Wyatt’s chest ached.
Justin pressed his mouth into a thin line and then shook his head. “Meanwhile, Jesus, do you know how much EpiPens cost? It’s ridiculous! It’s worse than insulin. How is anyone supposed to afford to live these days?”
“You can afford it though, right?” Wyatt asked, worry gripping him. “The insulin and the EpiPens?”
Justin’s expression softened. “Of course, Wy. We can afford that stuff. It just makes me angry when so many other people can’t.”
Wyatt couldn’t really remember much about Oregon. He couldn’t really remember going hungry, though he’d been told it had happened, or going cold, or not having shoes that fit.
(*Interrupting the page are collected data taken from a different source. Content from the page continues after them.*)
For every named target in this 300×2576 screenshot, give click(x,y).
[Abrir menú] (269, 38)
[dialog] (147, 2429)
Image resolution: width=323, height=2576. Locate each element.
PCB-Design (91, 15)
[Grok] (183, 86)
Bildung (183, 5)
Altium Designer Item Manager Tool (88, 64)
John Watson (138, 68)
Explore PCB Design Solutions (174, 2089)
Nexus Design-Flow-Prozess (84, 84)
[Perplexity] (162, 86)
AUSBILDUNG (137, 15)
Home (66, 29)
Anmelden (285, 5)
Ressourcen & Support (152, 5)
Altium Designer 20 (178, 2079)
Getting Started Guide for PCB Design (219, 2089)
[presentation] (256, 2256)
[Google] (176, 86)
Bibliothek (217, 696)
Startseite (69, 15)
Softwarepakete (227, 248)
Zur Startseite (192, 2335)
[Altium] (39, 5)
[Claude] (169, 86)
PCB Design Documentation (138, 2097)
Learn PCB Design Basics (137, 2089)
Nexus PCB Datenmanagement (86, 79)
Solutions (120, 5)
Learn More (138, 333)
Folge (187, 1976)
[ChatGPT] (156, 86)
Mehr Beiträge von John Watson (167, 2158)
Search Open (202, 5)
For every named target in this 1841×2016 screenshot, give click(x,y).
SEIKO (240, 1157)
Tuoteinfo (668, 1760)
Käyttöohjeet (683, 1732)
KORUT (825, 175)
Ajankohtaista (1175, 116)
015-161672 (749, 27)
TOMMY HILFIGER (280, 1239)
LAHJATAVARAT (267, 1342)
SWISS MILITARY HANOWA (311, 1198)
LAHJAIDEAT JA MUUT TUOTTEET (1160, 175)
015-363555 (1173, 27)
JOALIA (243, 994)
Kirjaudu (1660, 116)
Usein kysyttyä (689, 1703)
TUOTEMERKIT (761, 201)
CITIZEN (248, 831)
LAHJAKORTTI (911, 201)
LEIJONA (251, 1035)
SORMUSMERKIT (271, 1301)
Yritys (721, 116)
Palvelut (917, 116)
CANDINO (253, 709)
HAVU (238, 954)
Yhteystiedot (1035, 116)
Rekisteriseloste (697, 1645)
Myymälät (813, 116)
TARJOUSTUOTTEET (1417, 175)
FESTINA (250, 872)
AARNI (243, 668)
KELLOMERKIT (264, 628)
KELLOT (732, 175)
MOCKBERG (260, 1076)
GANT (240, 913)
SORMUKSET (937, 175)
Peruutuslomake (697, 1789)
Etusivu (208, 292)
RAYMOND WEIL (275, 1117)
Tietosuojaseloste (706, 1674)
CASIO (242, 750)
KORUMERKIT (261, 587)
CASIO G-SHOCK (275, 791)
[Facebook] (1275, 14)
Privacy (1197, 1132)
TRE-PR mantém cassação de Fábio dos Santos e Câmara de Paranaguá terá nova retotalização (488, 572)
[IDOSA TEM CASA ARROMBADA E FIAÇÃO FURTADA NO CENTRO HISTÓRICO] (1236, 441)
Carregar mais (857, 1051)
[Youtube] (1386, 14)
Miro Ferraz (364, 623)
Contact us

He couldn’t remember ever really wanting for much, and he thought that maybe that was because he’d been so small that he didn’t know any better and that having enough, when it came, had felt like unimaginable riches instead.
He’d been lucky, he knew that.
Once, when Wyatt was about eight, one of the kids in his class had called him a spoiled rich kid, and Wyatt had been embarrassed because he hadn’t known his family was rich just like he hadn’t known, once upon a time, that they’d been poor either.